_WHAT NEEDS TO BE DONE_: Write out the listing word for word, beginning with the line that contains "Click the info icon beside Joe Hart" and continuing through the end of the listing. Leave the pictures out.

Element and text location data
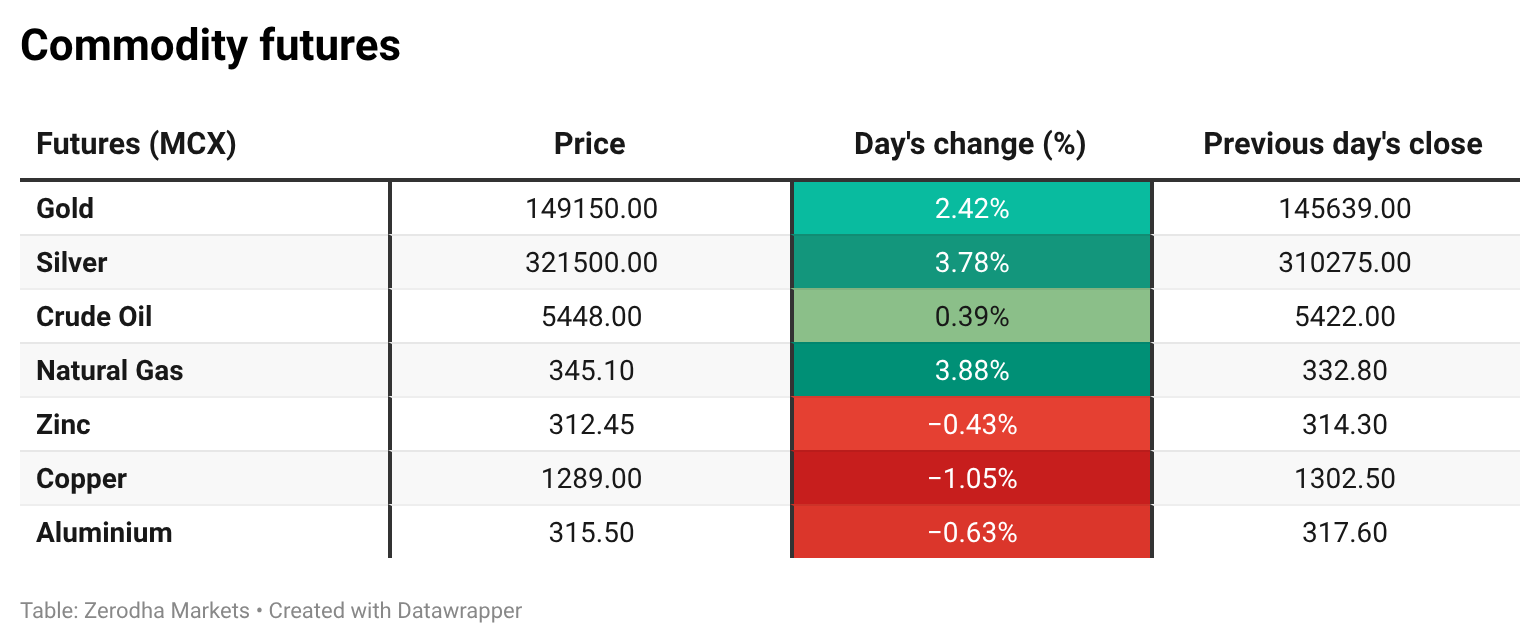Click the Previous day's close header
1540x644 pixels.
coord(1342,144)
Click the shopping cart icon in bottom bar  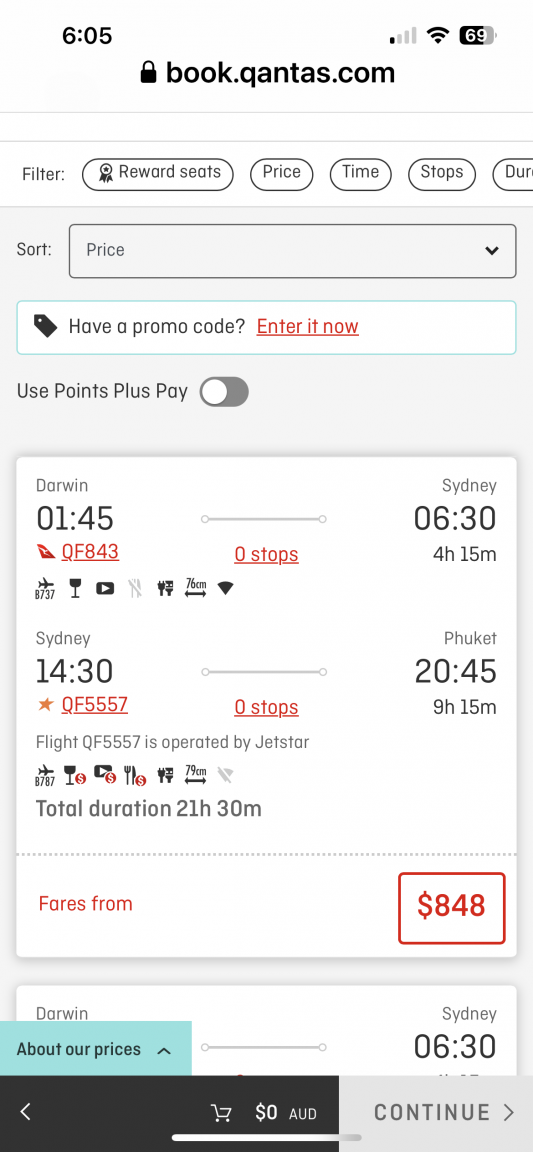pos(221,1113)
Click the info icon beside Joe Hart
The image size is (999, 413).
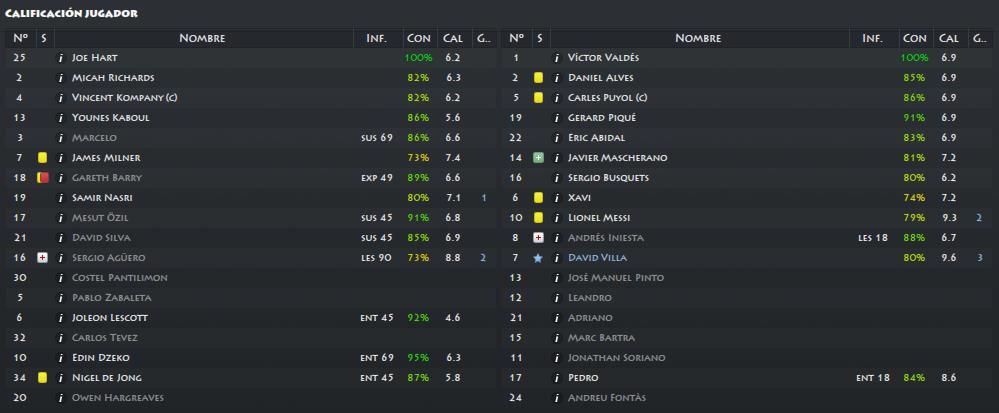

_EXERCISE OUTPUT_:
Click the info icon beside Joe Hart
The image size is (999, 413).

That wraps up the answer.